• **How to complete this task**
Could you reproduce the lines below from the one with "Contact us (187, 832)" through the one with "مهرجان كان 2026.."? Keep both ends and add nothing.

• **Information provided**

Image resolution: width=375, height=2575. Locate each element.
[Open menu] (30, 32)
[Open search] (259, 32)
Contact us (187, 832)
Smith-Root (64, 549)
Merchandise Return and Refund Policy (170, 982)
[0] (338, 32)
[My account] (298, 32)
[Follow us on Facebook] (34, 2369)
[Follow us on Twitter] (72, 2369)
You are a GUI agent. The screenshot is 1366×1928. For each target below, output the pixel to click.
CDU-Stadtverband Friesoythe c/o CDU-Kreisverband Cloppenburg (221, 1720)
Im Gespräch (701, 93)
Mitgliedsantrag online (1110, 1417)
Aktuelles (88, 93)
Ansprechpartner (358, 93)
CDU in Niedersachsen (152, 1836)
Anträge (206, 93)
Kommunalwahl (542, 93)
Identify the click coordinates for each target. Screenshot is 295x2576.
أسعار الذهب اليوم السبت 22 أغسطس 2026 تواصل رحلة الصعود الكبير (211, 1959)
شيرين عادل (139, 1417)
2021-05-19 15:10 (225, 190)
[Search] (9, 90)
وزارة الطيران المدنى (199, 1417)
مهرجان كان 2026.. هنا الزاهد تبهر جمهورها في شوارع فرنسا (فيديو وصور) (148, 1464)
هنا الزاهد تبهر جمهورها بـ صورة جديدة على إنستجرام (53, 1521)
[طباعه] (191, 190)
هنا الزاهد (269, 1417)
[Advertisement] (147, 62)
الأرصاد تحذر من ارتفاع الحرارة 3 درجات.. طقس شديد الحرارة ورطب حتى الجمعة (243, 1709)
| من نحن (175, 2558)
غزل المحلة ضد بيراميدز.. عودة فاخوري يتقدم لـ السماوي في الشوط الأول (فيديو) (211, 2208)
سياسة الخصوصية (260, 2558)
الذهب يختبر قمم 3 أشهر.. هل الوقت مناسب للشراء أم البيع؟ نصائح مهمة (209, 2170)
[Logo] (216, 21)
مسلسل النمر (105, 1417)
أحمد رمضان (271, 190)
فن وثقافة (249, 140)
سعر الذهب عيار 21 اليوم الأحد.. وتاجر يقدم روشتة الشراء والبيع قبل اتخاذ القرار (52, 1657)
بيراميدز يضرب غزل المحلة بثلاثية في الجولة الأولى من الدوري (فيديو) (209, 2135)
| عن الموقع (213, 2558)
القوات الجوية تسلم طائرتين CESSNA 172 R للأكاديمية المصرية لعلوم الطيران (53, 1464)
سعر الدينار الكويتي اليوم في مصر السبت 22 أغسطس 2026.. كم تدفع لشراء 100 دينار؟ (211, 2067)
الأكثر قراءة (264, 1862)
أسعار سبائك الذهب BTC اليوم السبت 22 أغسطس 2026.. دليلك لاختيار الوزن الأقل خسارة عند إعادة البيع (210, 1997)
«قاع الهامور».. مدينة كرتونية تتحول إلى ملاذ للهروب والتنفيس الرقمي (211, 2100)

• **Answer to the exercise**
Contact us (187, 832)
Smith-Root (64, 549)
Merchandise Return and Refund Policy (170, 982)
[0] (338, 32)
[My account] (298, 32)
[Follow us on Facebook] (34, 2369)
[Follow us on Twitter] (72, 2369)
You are a GUI agent. The screenshot is 1366×1928. For each target below, output the pixel to click.
CDU-Stadtverband Friesoythe c/o CDU-Kreisverband Cloppenburg (221, 1720)
Im Gespräch (701, 93)
Mitgliedsantrag online (1110, 1417)
Aktuelles (88, 93)
Ansprechpartner (358, 93)
CDU in Niedersachsen (152, 1836)
Anträge (206, 93)
Kommunalwahl (542, 93)
Identify the click coordinates for each target. Screenshot is 295x2576.
أسعار الذهب اليوم السبت 22 أغسطس 2026 تواصل رحلة الصعود الكبير (211, 1959)
شيرين عادل (139, 1417)
2021-05-19 15:10 (225, 190)
[Search] (9, 90)
وزارة الطيران المدنى (199, 1417)
مهرجان كان 2026.. هنا الزاهد تبهر جمهورها في شوارع فرنسا (فيديو وصور) (148, 1464)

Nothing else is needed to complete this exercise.